= Lhundub Sopa =

Tibetan monk

Lhundub Sopa (born Tsang, 1923 – August 28, 2014) was a Tibetan monk.

==Biography==

Sopa was born in Tibet. He became a novice monk and entered Gaden Chokor Monastery in 1932. In 1941, he joined Sera Monastery in Lhasa. He was chosen as one of the Dalai Lama's debate examiners during the annual Prayer Festival in 1959.

Geshe Sopa went in exile in India following the 1959 Tibetan uprising. In 1962, he was awarded the degree of Lharampa Geshe. At the request of Tenzin Gyatso, 14th Dalai Lama, he moved to the US with three other monks (Sharpa Tulku, Khamlung Tulku and Lama Kunga) that same year to learn English and to study American culture.

In 1967, Sopa was invited by Richard Robinson to join the faculty of the pioneer Buddhist Studies Program at the University of Wisconsin–Madison. Sopa was the first Tibetan to be tenured at an American university. Holding various positions through the years, when he retired in 1997, he became Emeritus Professor in the Department of South Asian Studies.
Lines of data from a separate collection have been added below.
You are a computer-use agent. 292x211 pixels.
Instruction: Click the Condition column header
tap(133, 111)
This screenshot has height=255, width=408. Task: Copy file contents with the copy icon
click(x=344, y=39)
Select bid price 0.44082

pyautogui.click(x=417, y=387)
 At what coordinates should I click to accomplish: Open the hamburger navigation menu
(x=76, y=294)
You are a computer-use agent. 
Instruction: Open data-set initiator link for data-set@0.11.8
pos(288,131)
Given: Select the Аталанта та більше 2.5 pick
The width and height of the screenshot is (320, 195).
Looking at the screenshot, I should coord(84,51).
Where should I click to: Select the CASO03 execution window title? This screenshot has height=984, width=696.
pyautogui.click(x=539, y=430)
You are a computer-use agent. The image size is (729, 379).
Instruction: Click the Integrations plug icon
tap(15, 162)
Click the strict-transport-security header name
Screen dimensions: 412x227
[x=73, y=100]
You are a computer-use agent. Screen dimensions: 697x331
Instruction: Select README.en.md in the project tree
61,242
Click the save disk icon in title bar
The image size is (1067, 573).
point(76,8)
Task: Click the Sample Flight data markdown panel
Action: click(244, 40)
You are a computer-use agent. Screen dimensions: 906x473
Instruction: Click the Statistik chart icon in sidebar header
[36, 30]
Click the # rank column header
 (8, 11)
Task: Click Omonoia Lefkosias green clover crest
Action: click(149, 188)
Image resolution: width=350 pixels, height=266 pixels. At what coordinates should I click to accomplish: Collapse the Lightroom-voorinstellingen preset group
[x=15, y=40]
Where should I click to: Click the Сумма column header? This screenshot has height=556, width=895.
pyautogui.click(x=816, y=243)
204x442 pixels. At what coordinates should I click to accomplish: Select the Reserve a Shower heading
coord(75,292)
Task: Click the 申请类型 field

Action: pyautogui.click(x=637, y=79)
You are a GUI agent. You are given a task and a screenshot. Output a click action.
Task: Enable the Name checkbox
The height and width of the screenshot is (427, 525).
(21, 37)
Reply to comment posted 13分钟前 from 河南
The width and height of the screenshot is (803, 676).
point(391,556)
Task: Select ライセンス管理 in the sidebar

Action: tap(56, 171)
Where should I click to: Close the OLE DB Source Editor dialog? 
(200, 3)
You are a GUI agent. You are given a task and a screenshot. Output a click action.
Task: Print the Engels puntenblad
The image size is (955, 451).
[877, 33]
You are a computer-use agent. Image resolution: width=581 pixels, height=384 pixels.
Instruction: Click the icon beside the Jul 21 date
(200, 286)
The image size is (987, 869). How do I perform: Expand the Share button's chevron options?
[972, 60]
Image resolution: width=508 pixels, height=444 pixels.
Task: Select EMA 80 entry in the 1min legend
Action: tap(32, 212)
During that time, Sopa trained many of the first generation of respected Buddhist scholars and translators in the US, including Jeffrey Hopkins, José Cabezón, John Makransky, Edward W. Bastian, and Zorba Paster.

To meet the request of students for Buddhist teachings, Sopa founded the Deer Park Buddhist Center in Oregon, Wisconsin in 1976. The Kalachakra Tantra initiation was given in the West for the first time at Deer Park July, 1981.

He was a trustee on the International Committee for Peace Council.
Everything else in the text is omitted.